-------- EXTRACTED INFORMATION

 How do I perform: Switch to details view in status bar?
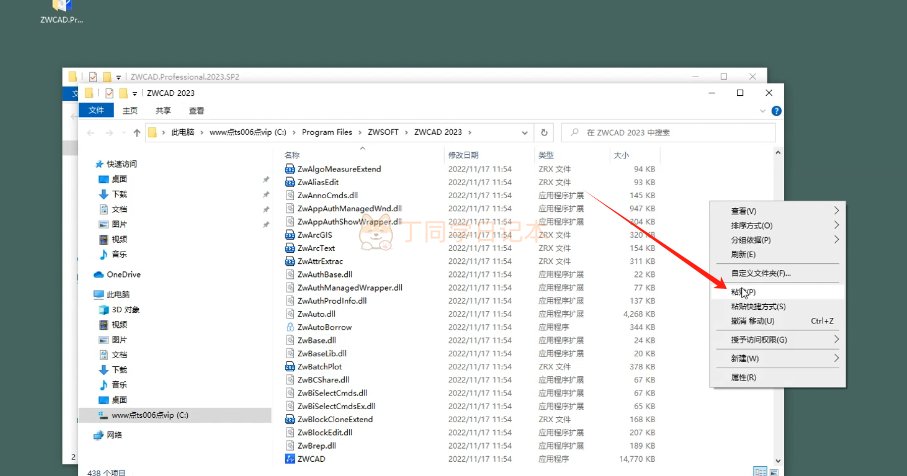click(759, 471)
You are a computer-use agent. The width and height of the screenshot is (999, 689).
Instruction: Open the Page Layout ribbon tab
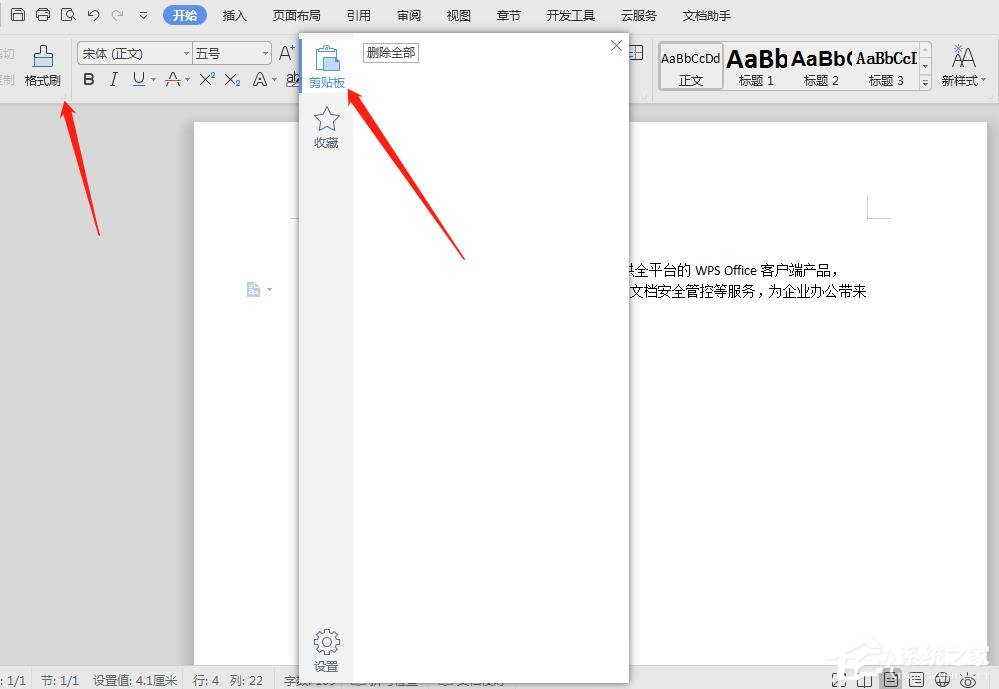coord(296,15)
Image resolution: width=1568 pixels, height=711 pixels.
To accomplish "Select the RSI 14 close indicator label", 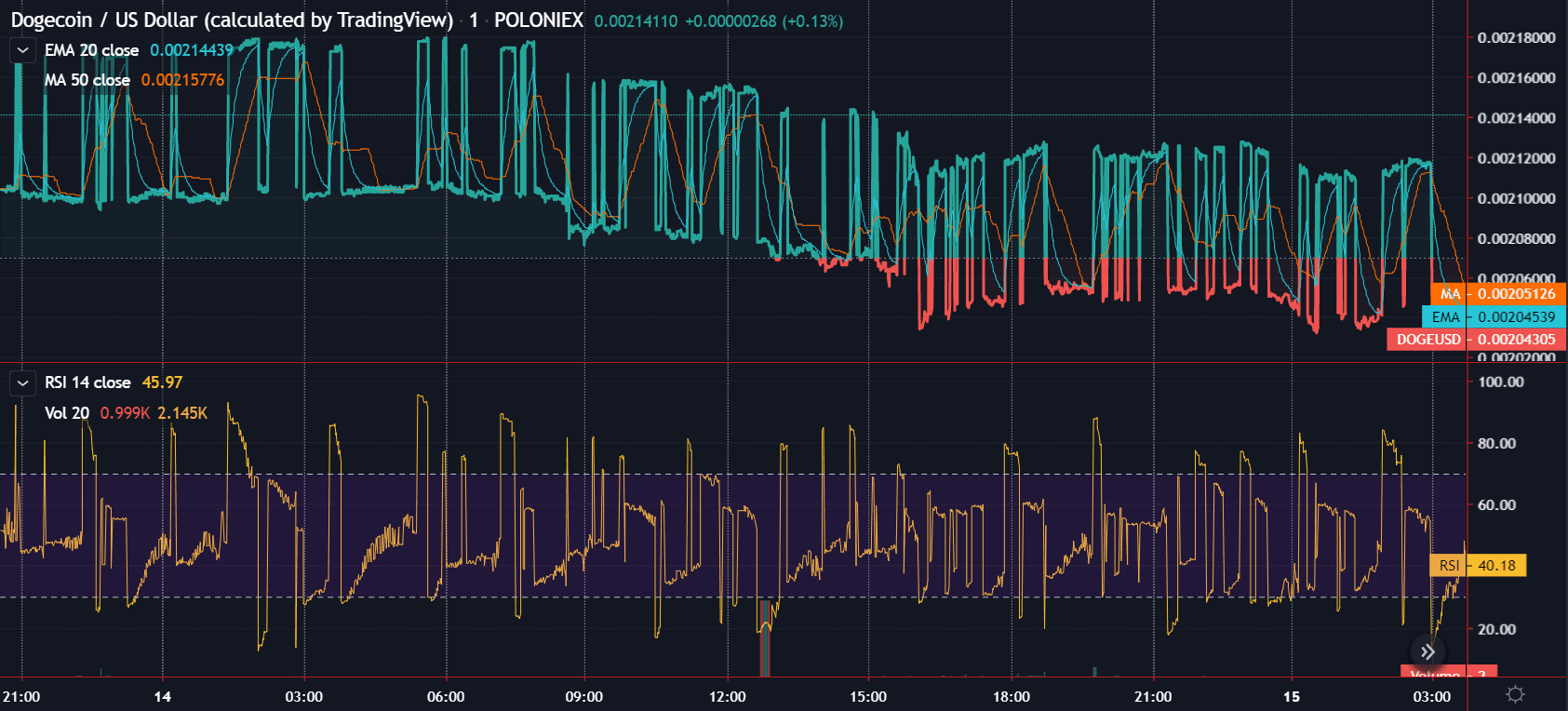I will pyautogui.click(x=87, y=382).
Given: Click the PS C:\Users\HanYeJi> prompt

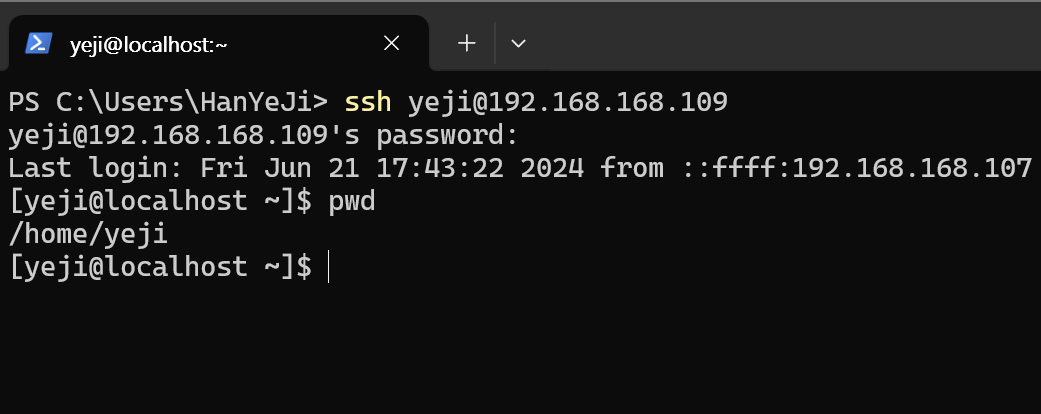Looking at the screenshot, I should (x=168, y=102).
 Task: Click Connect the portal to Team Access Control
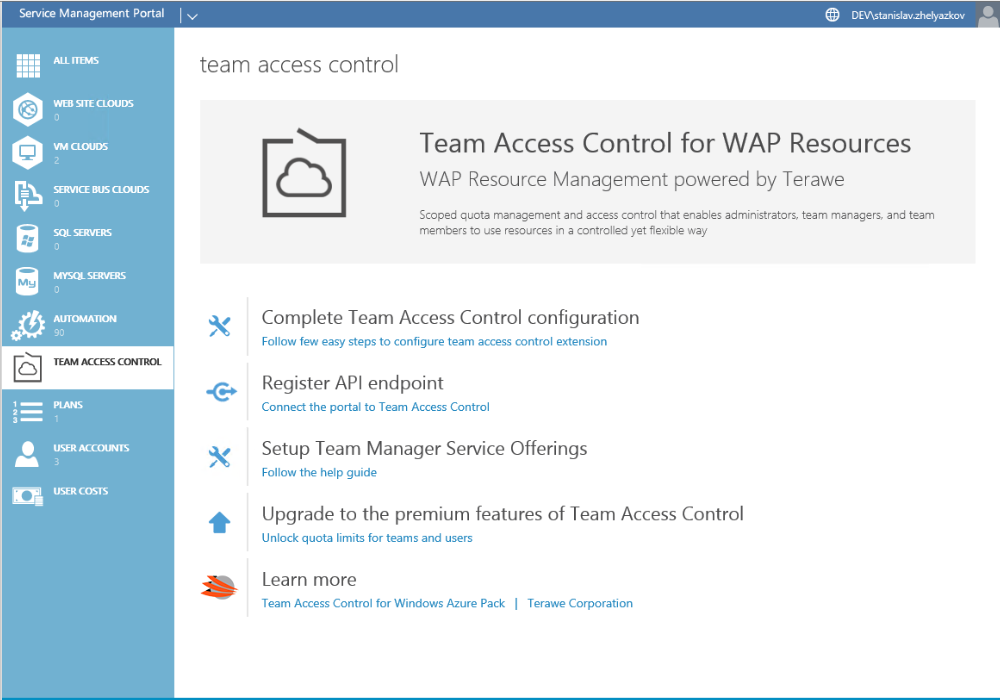[375, 407]
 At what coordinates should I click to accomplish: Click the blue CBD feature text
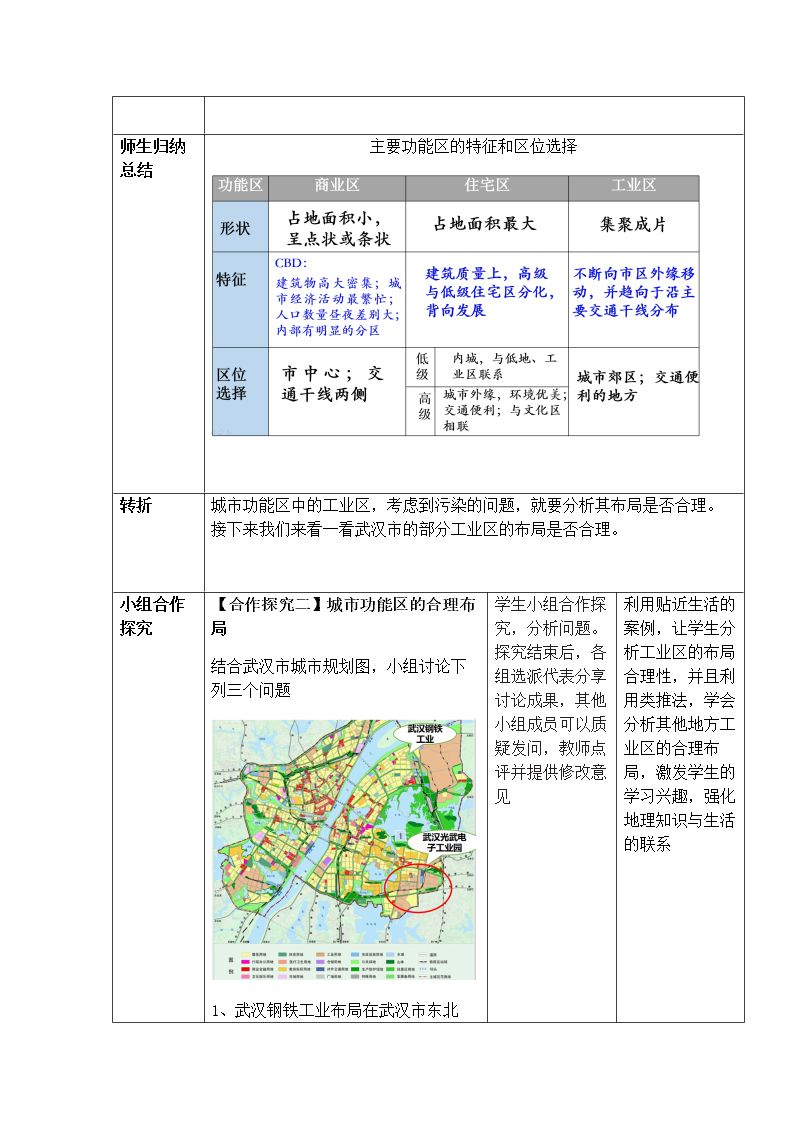pos(337,297)
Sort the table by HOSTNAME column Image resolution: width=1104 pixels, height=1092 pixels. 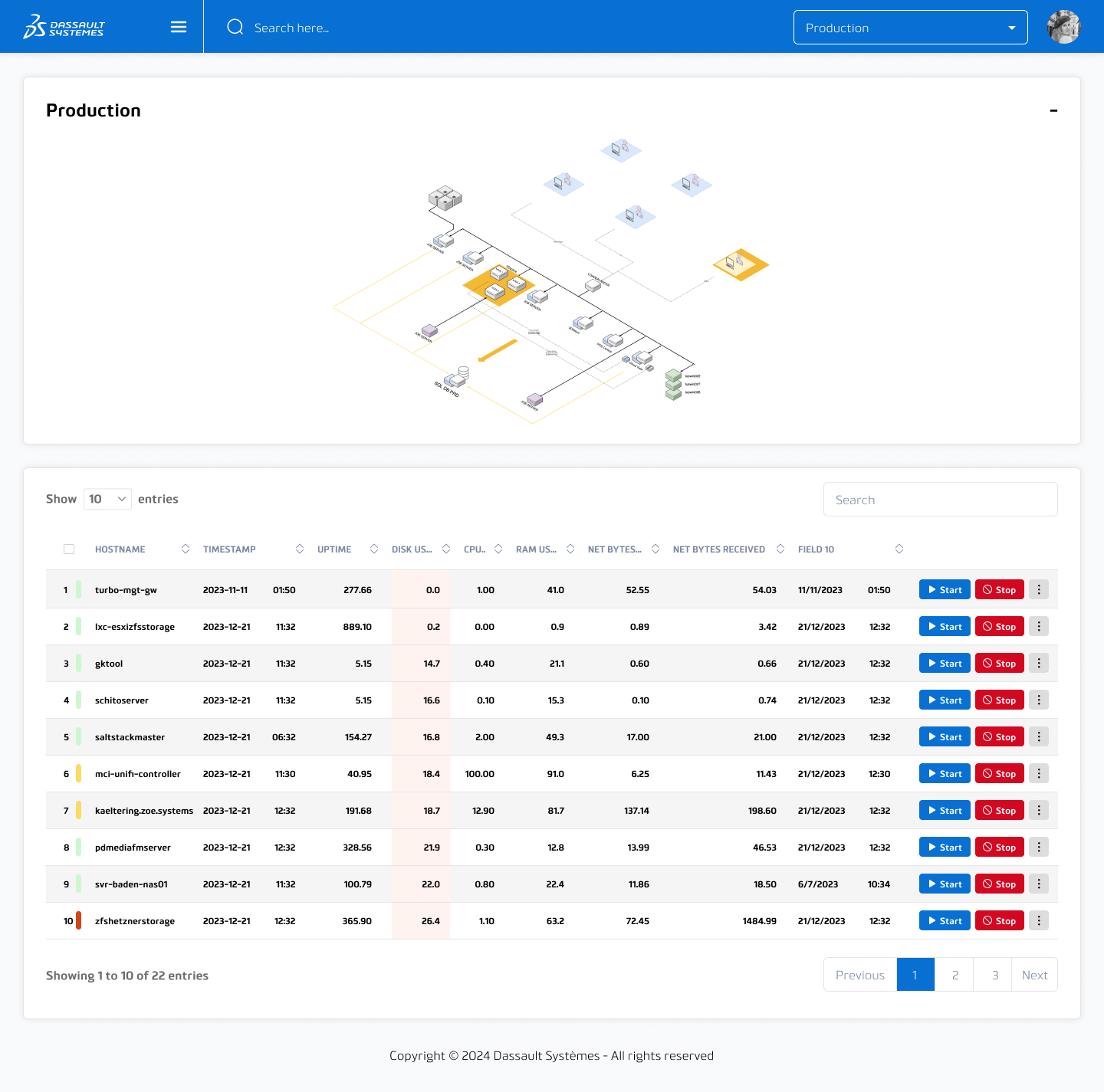(x=186, y=549)
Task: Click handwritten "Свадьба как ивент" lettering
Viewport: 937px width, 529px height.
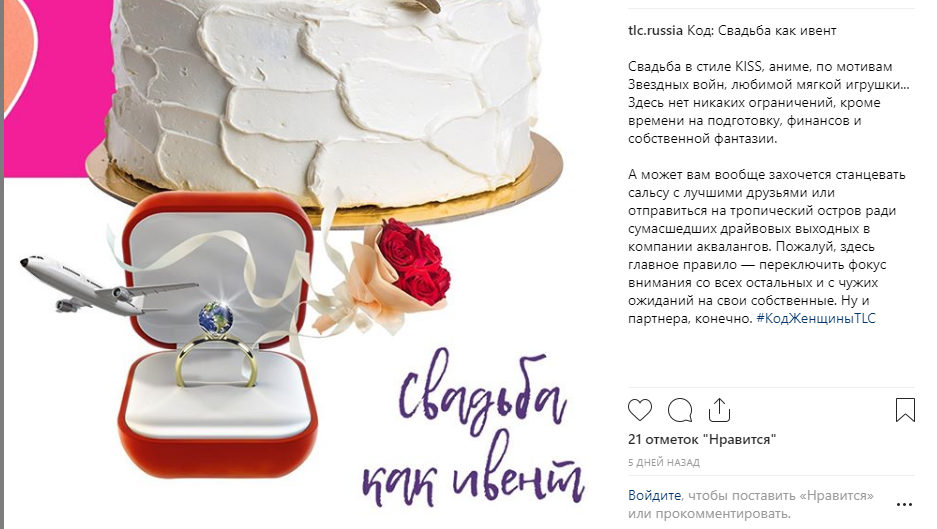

----------------

**OBJECTIVE:** Lay out the entries from the line containing "Task: Click handwritten" through the end of the entries as a JSON list of strings, with one string per line. Skip blank lines, and leave the pictures out of the answer.

**FULL SOLUTION:**
[
  "Task: Click handwritten \"Свадьба как ивент\" lettering",
  "Viewport: 937px width, 529px height."
]